Trinidad'a karanlık çökerken

Paladar Cubita

İstakoz yemekten bıkılır mı acaba?

Trinidad Gecesi

Brisas Otel


Karayiplerde gün doğumu


Otelin cani sinek dolu güzel plajı. Hala kaşınıyorum. 

Trinidad

Müzik heryerde.


Bu yıl Trinidad'ın kuruluşunun 500. yılıymış


Sokaklar

Amcayla gölgede yorgunluk gideriyoruz. 

Klasik bir Cuba manzarası

Trinidad'dan sonra Cienfuegos Bölgesine geçtik.
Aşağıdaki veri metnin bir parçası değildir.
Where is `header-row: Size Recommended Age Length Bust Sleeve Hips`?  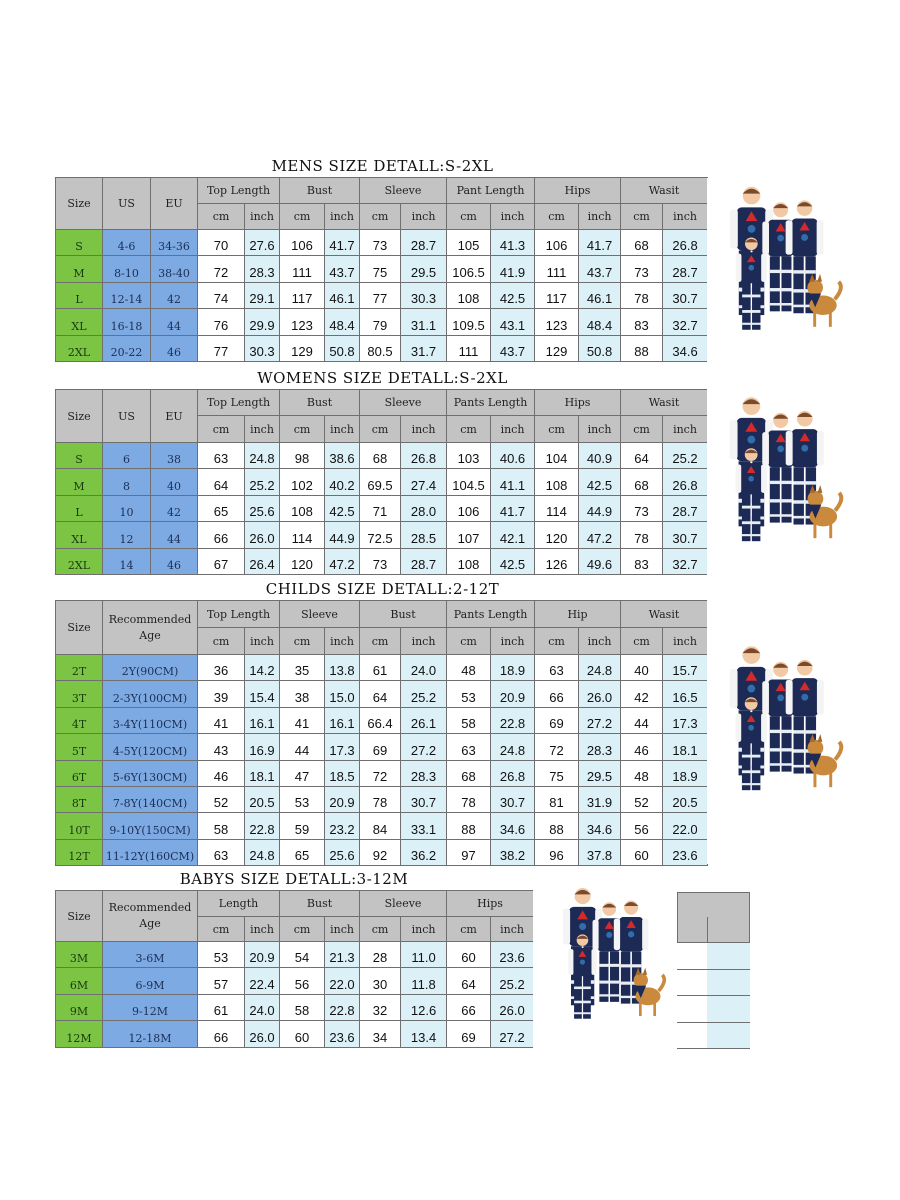
header-row: Size Recommended Age Length Bust Sleeve Hips is located at coordinates (295, 916).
Santa Clara'ya benzeyen bir meydanı ve meydana açılan dar sokakları olan bir yerleşim yeri. Bu sokaklar hediyelik eşya satan tezgahlarla dolu. Güzel bir yer.    

Cienfuegos - De Valles Palace

Cienfuegos - De Valles Palace


Cienfuegos

Trinidad'dan sonra dört gün kalacağımız Havana'ya ulaştık. Bunun için harika manzaralar eşliğinde 3,5 saat otobüs yolculuğu yapmamız gerekti. Havana yazısı daha sonra gelecek.  



Sanki Lost'un çekildiği ada

Ben daha önce hiç bu kadar güzel bulut görmemiştim.